Gender Outlaw
by Kate Bornstein
Vintage Books (revised edition 2016)
pp 299
I trained in ballet with a trans woman I’ll refer to as “Ali.” She and I performed together in an amateur ballet performance. Every time I saw Ali approach the studio for our next rehearsal, I experienced a rush of happiness, but I could not fully explain why. Then when I read “Gender Outlaw,” I understood my joyful response to Ali. She had the courage to become who she needed to be.
The first edition of Gender Outlaw, by author and performance artist Kate Bornstein, was published in 1994. A later edition of Gender Outlaw (the one I read) was published in 2016. I have no doubt that another edition might one day emerge. Gender Outlaw is a timeless classic that fills a much needed void. Kate Bornstein has said she wrote the book she had once wished someone had written for her.
Playful and serious, as well as charming, frank, and sincere, Kate Bornstein shares the stories of brave nonbinary-identified people who have lived their lives hiding within the confines of false gender—“and who after much soul/searching, decided to change their gender, and spent the rest of their days hiding deep within ‘another’ false gender.” Gender Outlaw is interspersed with many anecdotes that will break your heart as well as stories of heroic adventure.
During the inevitable process of discovering who one is, there is the abject refusal of categories that are false, limiting, and do not feel right. Gender identity answers the question: who am I? There is a fundamental lesson that must be learned: Any one of us can be imprisoned by our gender.

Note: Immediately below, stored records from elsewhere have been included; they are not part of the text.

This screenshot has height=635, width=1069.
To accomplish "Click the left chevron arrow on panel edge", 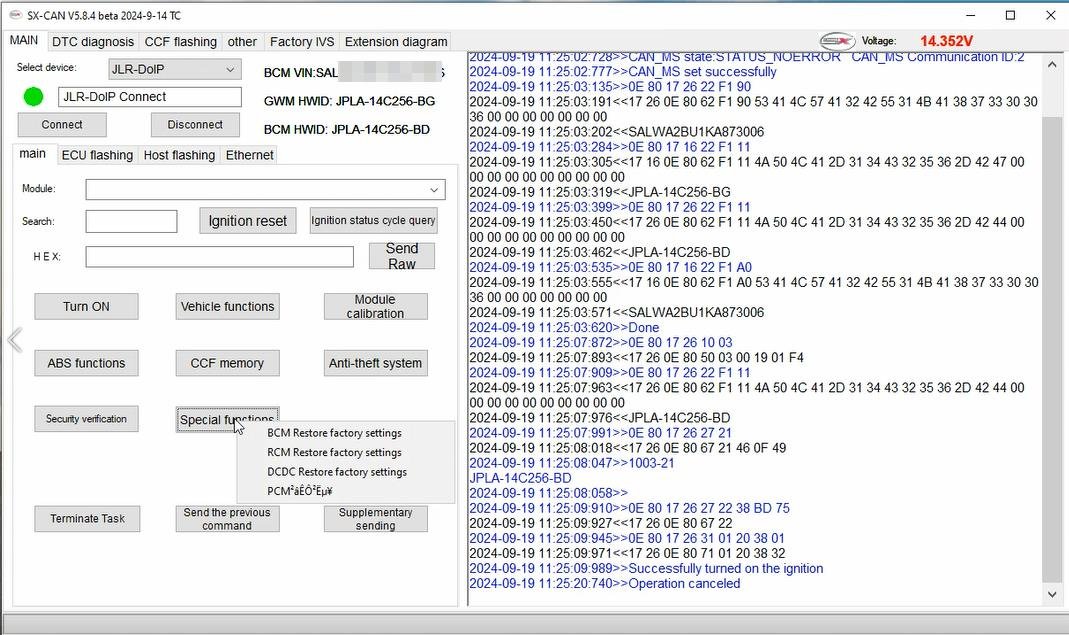I will (x=15, y=340).
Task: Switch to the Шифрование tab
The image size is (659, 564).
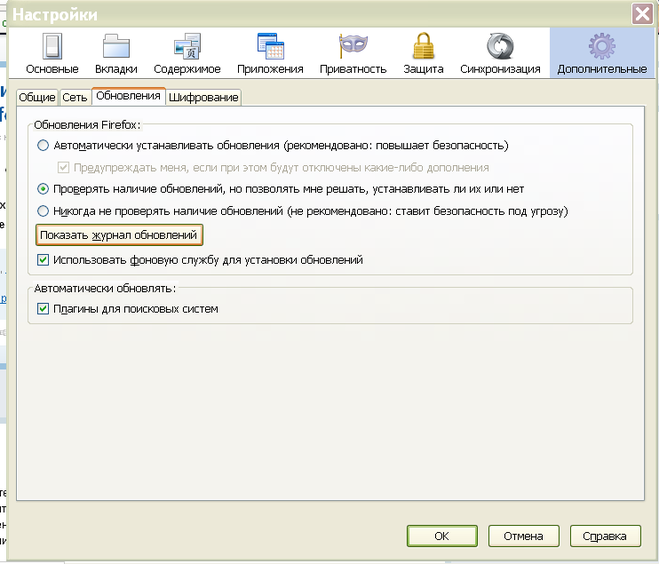Action: [204, 97]
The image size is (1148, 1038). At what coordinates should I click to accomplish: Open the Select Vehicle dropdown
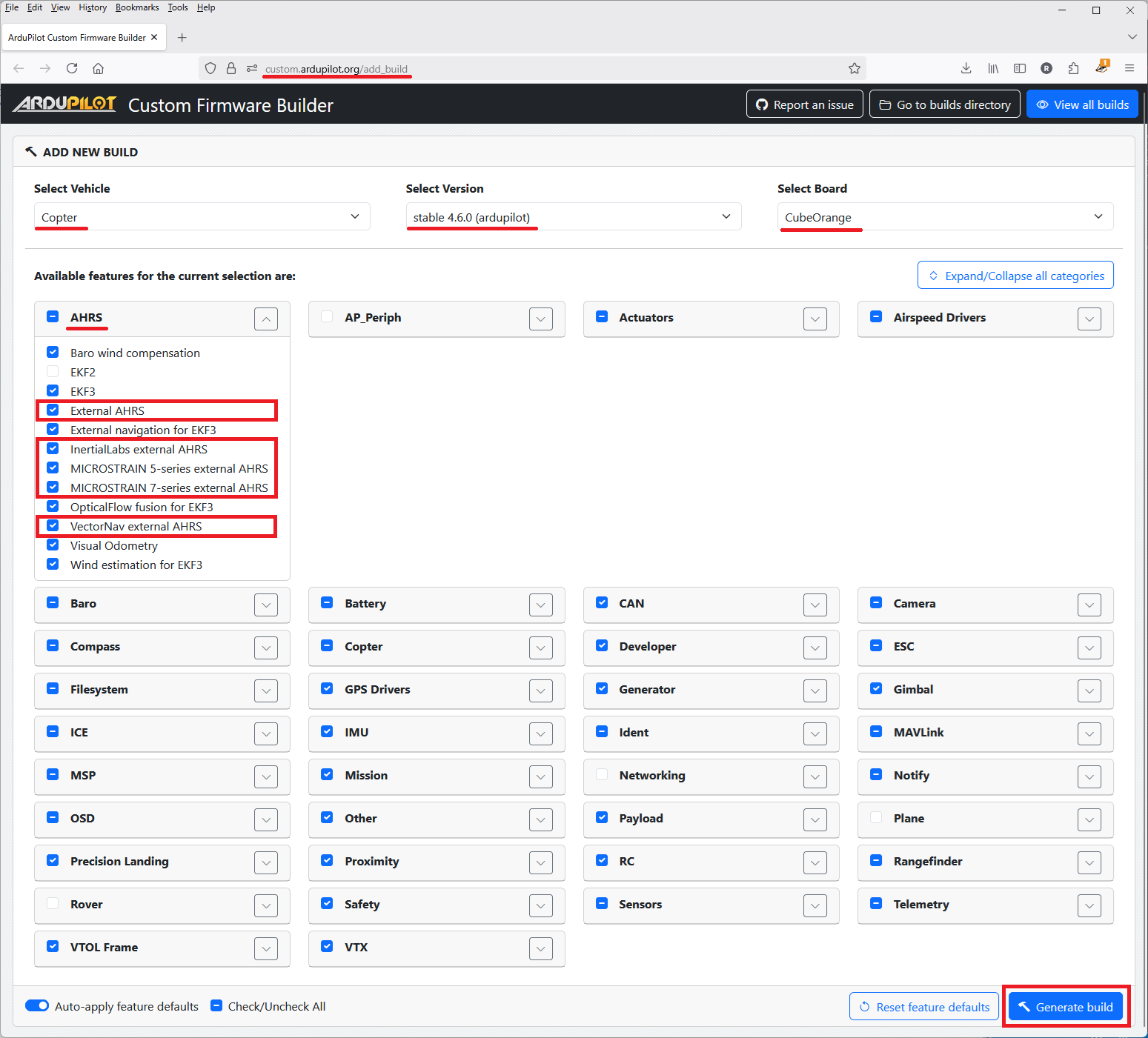[202, 217]
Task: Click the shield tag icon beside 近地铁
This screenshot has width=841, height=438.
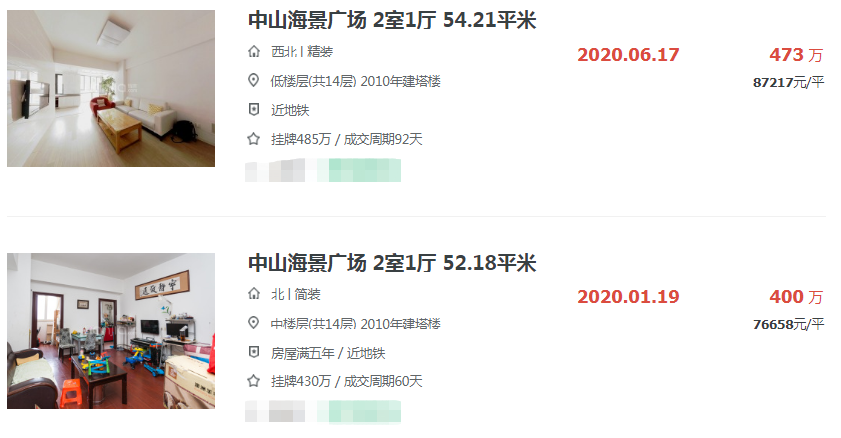Action: pos(254,110)
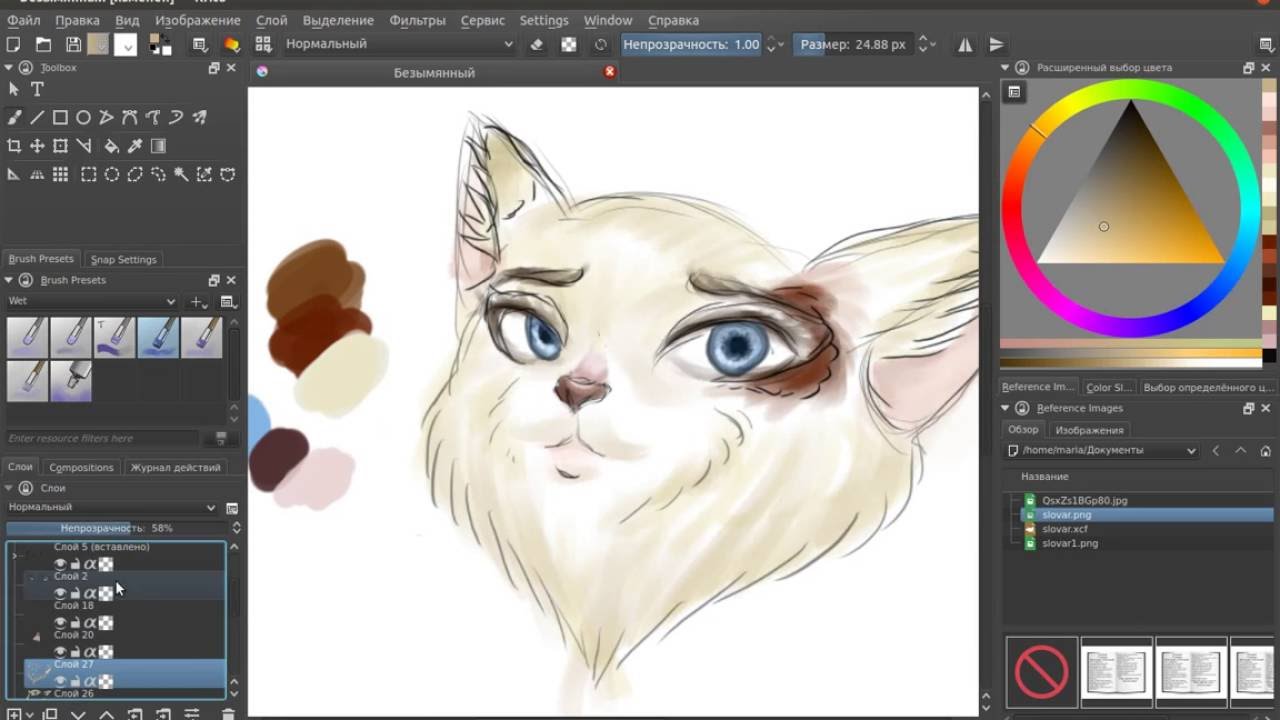
Task: Select the Crop tool
Action: [x=14, y=146]
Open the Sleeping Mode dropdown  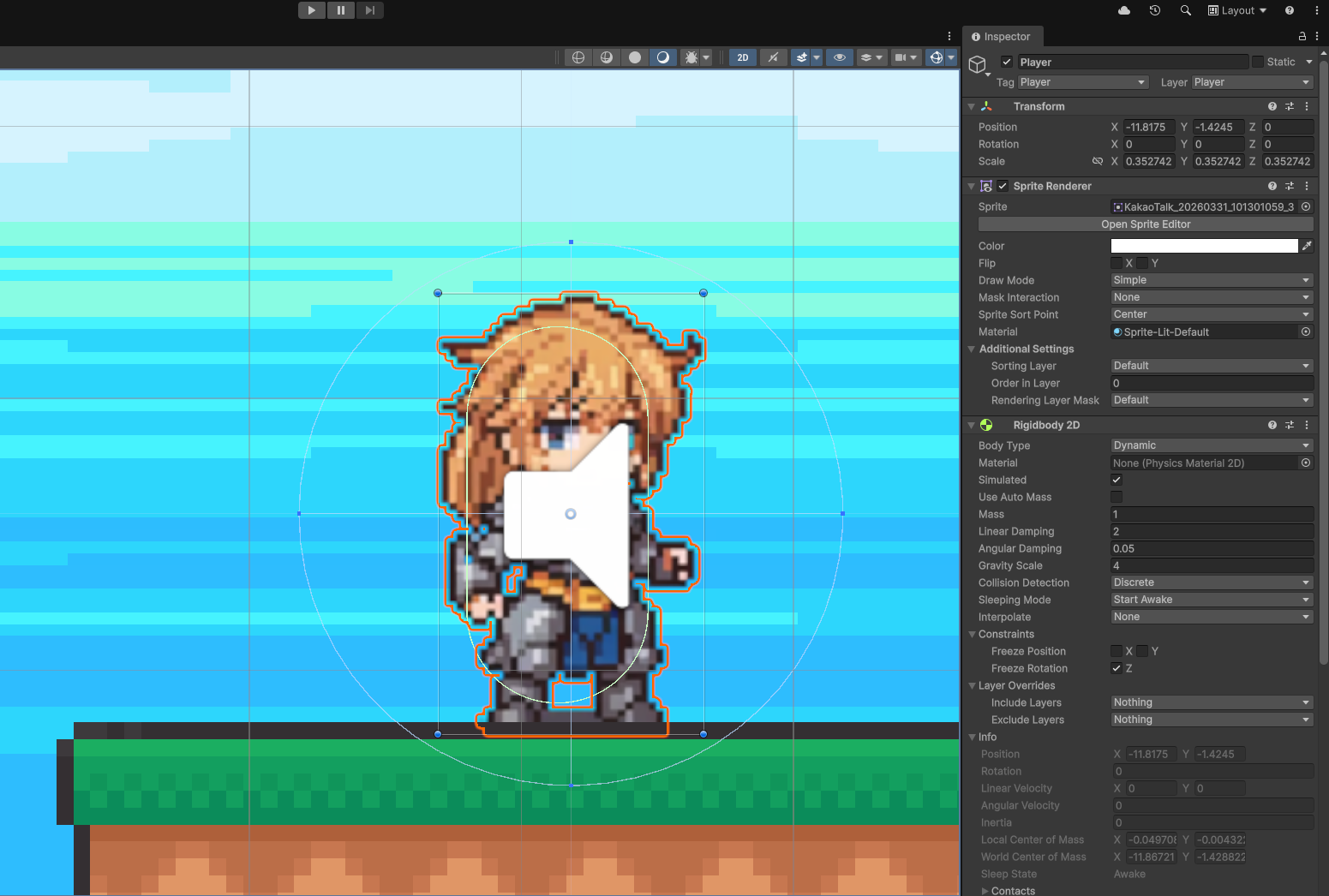coord(1211,600)

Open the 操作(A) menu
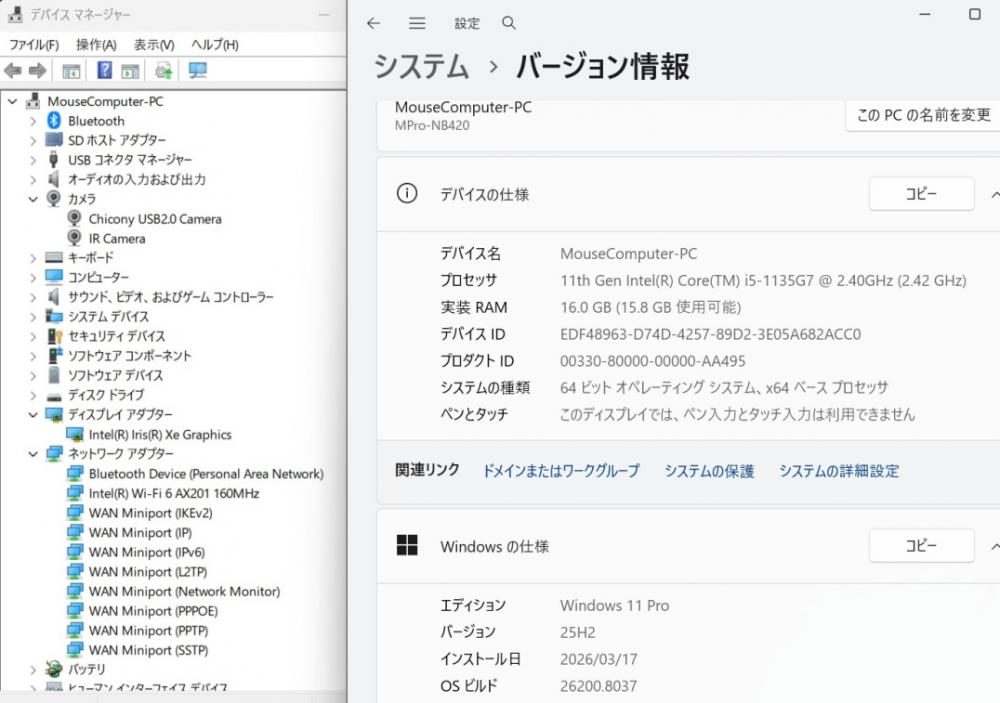[x=96, y=45]
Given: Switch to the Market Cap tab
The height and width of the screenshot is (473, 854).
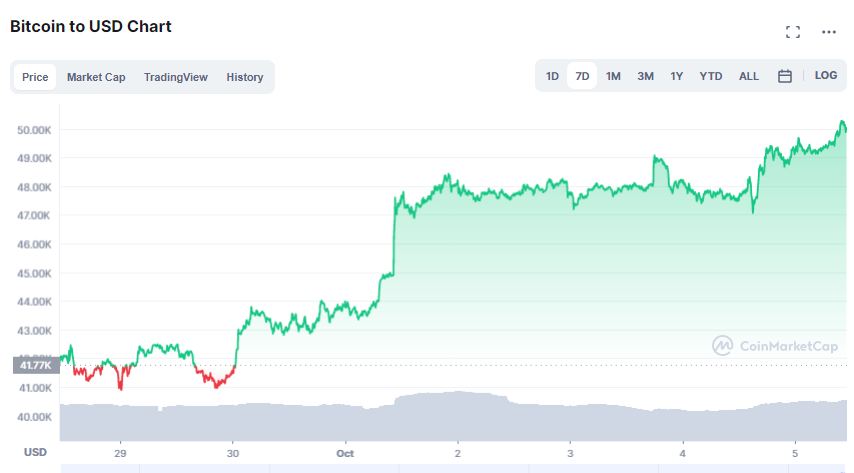Looking at the screenshot, I should click(96, 77).
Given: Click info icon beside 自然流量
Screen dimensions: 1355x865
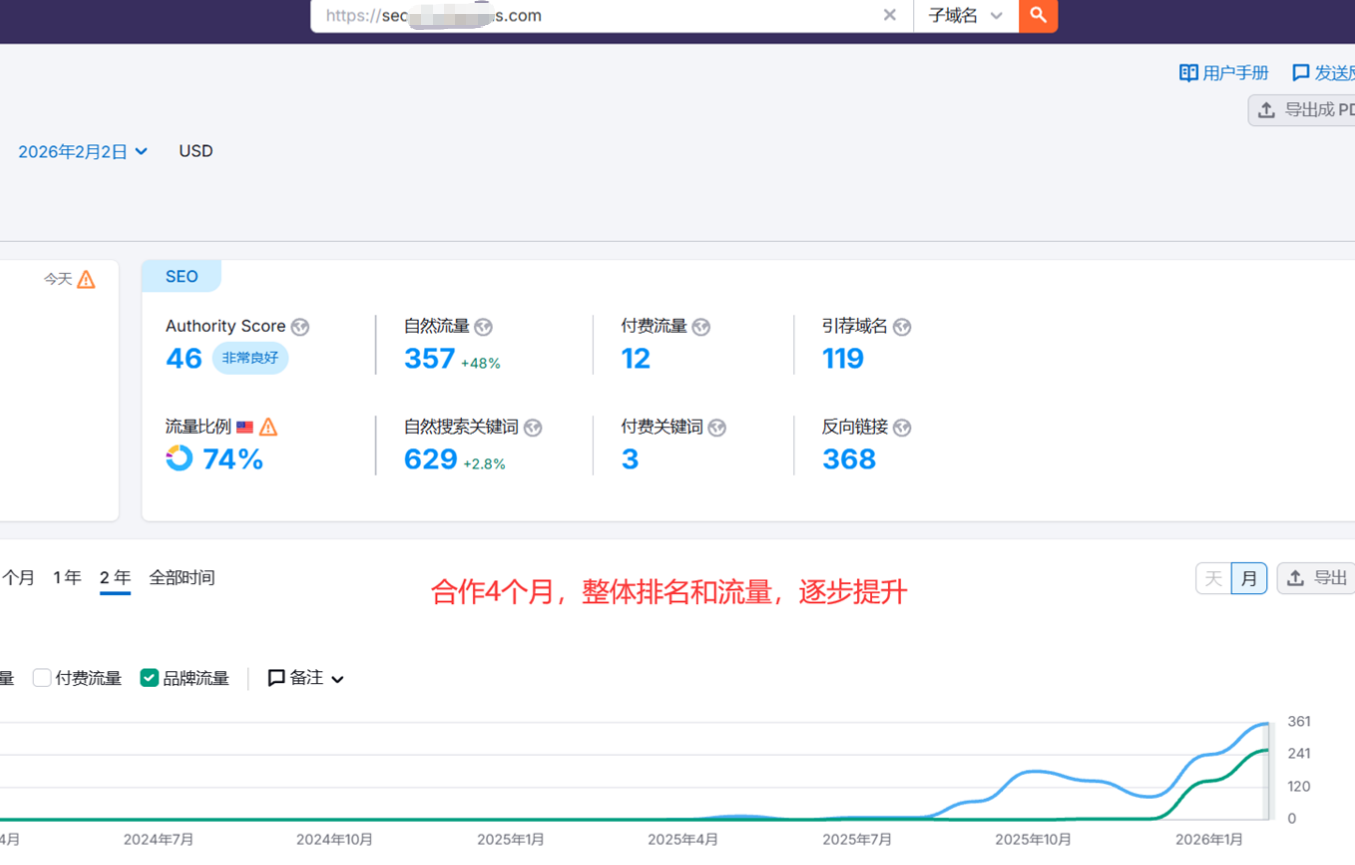Looking at the screenshot, I should click(484, 327).
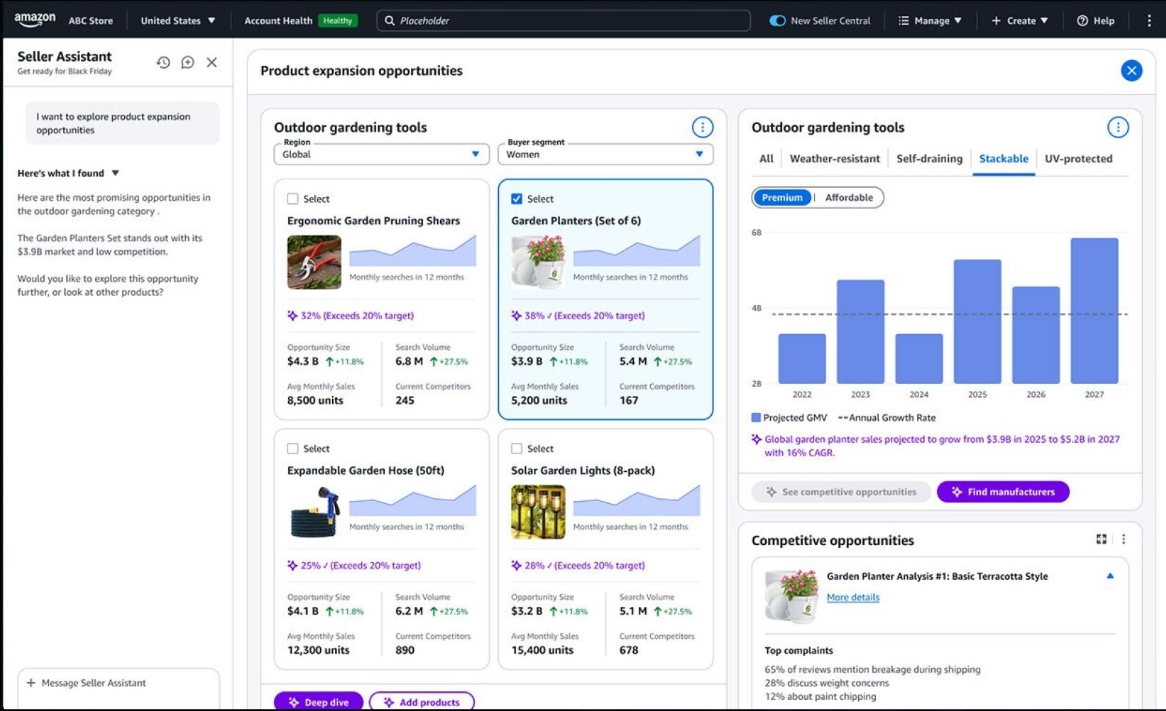Close the Product expansion opportunities view

click(1131, 70)
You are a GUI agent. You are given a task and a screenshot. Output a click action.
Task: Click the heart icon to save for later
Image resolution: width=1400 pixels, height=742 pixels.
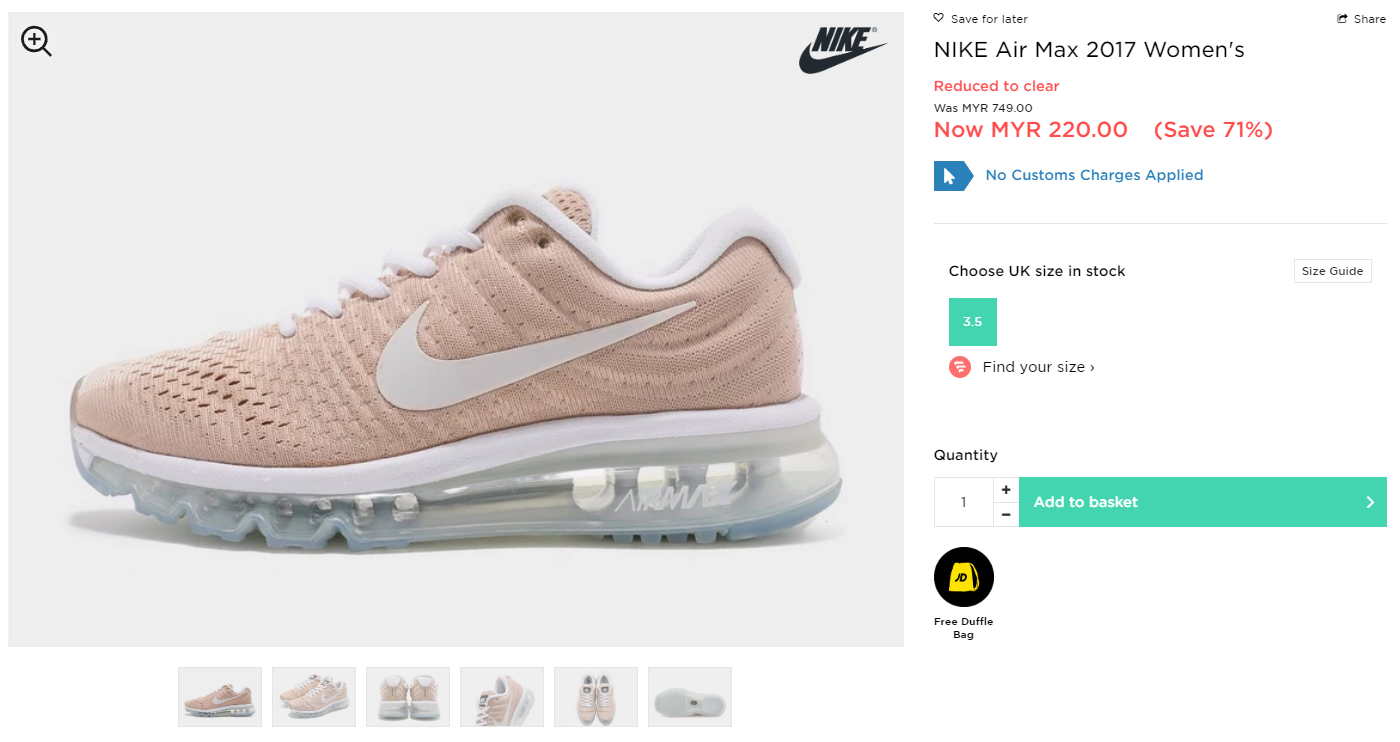(x=938, y=18)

Kate Bornstein’s own story of growing up as a Jewish boy outside of Asbury Park, New Jersey is the starting point in her journey. Her gradual awareness of being a young gay man and coming out to her family is a milestone. But the major transformation comes when she understands that she is more than a gay man. Kate Bornstein radicalizes her identity to be a person who is not straddling gender between a man and a woman. She arrives at a clear, cogent revelation: “gender fluidity recognizes no borders or rules of gender.”
The finely honed nuances of gender exist in every person, but we have to be able to see them. While gender, sex and sexuality are an integral reality of being human, it is common to confuse gender, sex and sexuality as one and the same, but they are different. The manner in which you choose to have sex and to whom you are attracted is not necessarily defined by one’s gender. Yet gender and sexuality can be inextricably linked. The relationship between gender, sex and sexuality is not simple and is best defined as paradoxical.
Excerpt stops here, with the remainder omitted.